The presentation of steamed media on demand and podcasts on websites may further complicate the distinction between live and prerecorded content. This material, by its very nature, is not live in the sense that it is a recording of something that has happened at sometime in the past. In some cases however, it might be a recording of a live-to-air program and as such may be considered an alternative presentation of the initial program and so exempt from the need to provide a text alternative; this assumes the initial program is a live-only program within the meaning SC1.1.1.

>From a practical point of view, it might be useful to consider making a distinction between \'scripted\' and \'non-scripted\' content since any requirement to provide a text alternative for a scripted program is likely to be less onerous. However, this should not mean that \'non-scripted\' material with historical value (e.g. an interview with someone concerning a significant world event) is exempt from the requirement to provide a text alternative when it is being presented on the web for posterity. 

Is the intention of the Media exemption to SC 1.1.1, and the associated definition, to exempt only live-to-air material from the need to provide a text alternative? And consequently, require all prerecorded material that is contained in a television or radio program to have a text alternative when it is presented on the web. If so, the considerable difficulties most broadcasters will experience in meeting such a demand is likely to lead to it being generally ignored.
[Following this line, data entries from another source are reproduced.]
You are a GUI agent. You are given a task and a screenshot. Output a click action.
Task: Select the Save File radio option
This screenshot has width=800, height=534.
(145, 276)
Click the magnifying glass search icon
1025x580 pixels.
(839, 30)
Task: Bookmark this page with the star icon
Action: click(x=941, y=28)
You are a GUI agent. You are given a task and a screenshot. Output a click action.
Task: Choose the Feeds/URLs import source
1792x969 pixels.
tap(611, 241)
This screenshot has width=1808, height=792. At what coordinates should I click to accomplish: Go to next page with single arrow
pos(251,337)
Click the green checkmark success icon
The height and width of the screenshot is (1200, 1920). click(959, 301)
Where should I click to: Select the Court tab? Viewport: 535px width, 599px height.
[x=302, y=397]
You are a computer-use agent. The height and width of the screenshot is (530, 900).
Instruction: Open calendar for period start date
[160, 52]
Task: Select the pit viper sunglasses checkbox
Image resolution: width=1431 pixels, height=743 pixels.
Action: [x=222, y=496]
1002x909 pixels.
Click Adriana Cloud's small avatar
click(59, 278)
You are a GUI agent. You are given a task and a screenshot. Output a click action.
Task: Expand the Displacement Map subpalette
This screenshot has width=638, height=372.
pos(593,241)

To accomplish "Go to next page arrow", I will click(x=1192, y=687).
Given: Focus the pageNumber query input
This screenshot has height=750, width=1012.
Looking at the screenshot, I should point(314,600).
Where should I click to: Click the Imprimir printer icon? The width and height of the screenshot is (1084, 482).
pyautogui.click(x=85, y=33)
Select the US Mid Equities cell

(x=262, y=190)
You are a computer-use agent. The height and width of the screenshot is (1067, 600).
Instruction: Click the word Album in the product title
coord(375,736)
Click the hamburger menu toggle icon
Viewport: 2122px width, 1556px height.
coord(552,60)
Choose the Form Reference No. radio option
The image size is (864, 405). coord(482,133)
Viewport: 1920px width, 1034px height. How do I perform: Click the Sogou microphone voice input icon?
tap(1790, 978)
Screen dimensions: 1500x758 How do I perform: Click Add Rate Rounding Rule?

And, a general refusal by the broadcast industry to conform to a Level A Success Criterion could undermine the status of WCAG.

Proposed Change:
The Glossary should contain definitions for the terms \"live\" and \"prerecorded\" that relate to the current status of the broadcast industry and are likely to be meaningful to people working in the broadcast industry.

The Working Group should consider providing greater flexibility in the Media exemption to SC 1.1.1, while still retaining the overall desire for text alternatives to be provided for television and radio broadcast material that is re-presented on the web.

The Working Group might like to consider extending the Media exemption to allow programs that are presented in \"real-time\" (e.g. daily radio shows, sports broadcasts, current affairs tv) to contain a percentage of \"prerecorded\" material (e.g. 25%) without the need to provide a transcript for that material.

The Working Group might like to consider incorporating a time-dimension into the Media exemption for SC 1.1.1. For example, a text alternative for non-text content should be provided within 14 days. This would allow broadcasters sufficient time to prepare text alternatives for substantial programs and would enable them to continue to provide \"streamed media on demand\" for 14 days without the need to include a text alternative.